*** Opening of Given text ***
One good fallacy to base fiction on might be a belief that Bernays was mentally ill, that society isn't irrational and dangerous and there is no herd instinct among humans.  But Bernays created the herds of humans and drove them insane.  That situation would make a nifty alien planet for your invading refugees to come from - landing on Earth to find the same nightmare situation in play, and changing the demographic by simply being here.

Finding, articulating, and challenging such fallacies is the main source of ALL science fiction. 

Here's a post from Facebook by David Gerrold, a master of this plotting technique.  Read what he wrote about our current shifting demographic and how that affects fiction audiences and see why you must explore the worlds he's created.  Remember, he broke into screenwriting at an early age with his first sale TROUBLE WITH TRIBBLES, an iconic Star Trek Episode, but went on to write some of the best, and most widely read novels in Science Fiction. 

----------POST ON FACEBOOK BY DAVID GERROLD ---

http://www.amazon.com/David-Gerrold/e/B000AQ1PQM/ is his author page on Amazon.  READ ALL HIS BOOKS!

-----------QUOTE FROM DAVID GERROLD----------
I haven't been reading a lot of science fiction lately, and I've skipped a lot of movies too. And it finally hit me after seeing Cloud Atlas what was bothering me.

I grew up in an age when science fiction movies were about vision and courage. Things To Come was about humanity triumphing over ignorance and leaping into space. Destination Moon and Conquest of Space were vivid predictions of what was possible. Forbidden Planet took us to far stars and 2001 was one of the great inspirational landmarks of the twentieth century. Star Trek, the original series, was about a future of exploration and partnership. All of these taken together said that human beings would survive our darker impulses, would learn how to live together in harmony, would assume the responsibilities of true sentience. And it's no coincidence that those stories helped motivate one of our grandest adventures -- the Apollo program that took us to the moon.

Today, too many books and movies and TV shows are about the failures of humanity. We see big impersonal cities or dystopic soul-crushing cities. We see failure and futility and hopelessness. We do not see people laughing, building, exploring, seeking, discovering, or rising to new heights -- no, we see them struggling for survival, squabbling with each other-- not uniting in common cause, not surviving as communities, but devolving into deranged and panic-stricken animals.

I know from personal experience that view of human nature is wrong. I've been at the center of a disaster and I watched as strangers came together to help each other, as neighbors gathered to make sure that everyone was safe and cared for.
*** Close of Given text ***
*** Opening of Provided material ***
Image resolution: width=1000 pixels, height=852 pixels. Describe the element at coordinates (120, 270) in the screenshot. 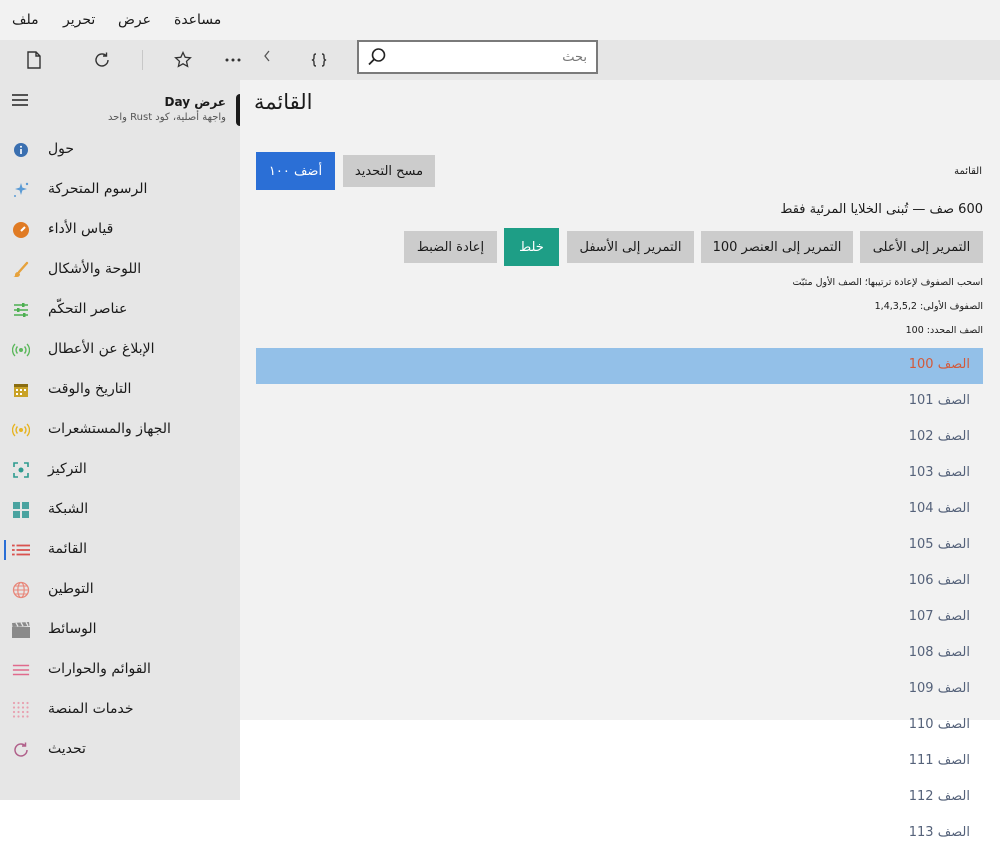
*** Close of Provided material ***
Your task ::
Quote the science fiction piece, starting with "Here's a post" and going on through "was bothering me.". Rely solely on the science fiction piece; the listing plays no part in the answers.

Answer to the problem ::
Here's a post from Facebook by David Gerrold, a master of this plotting technique.  Read what he wrote about our current shifting demographic and how that affects fiction audiences and see why you must explore the worlds he's created.  Remember, he broke into screenwriting at an early age with his first sale TROUBLE WITH TRIBBLES, an iconic Star Trek Episode, but went on to write some of the best, and most widely read novels in Science Fiction. 

----------POST ON FACEBOOK BY DAVID GERROLD ---

http://www.amazon.com/David-Gerrold/e/B000AQ1PQM/ is his author page on Amazon.  READ ALL HIS BOOKS!

-----------QUOTE FROM DAVID GERROLD----------
I haven't been reading a lot of science fiction lately, and I've skipped a lot of movies too. And it finally hit me after seeing Cloud Atlas what was bothering me.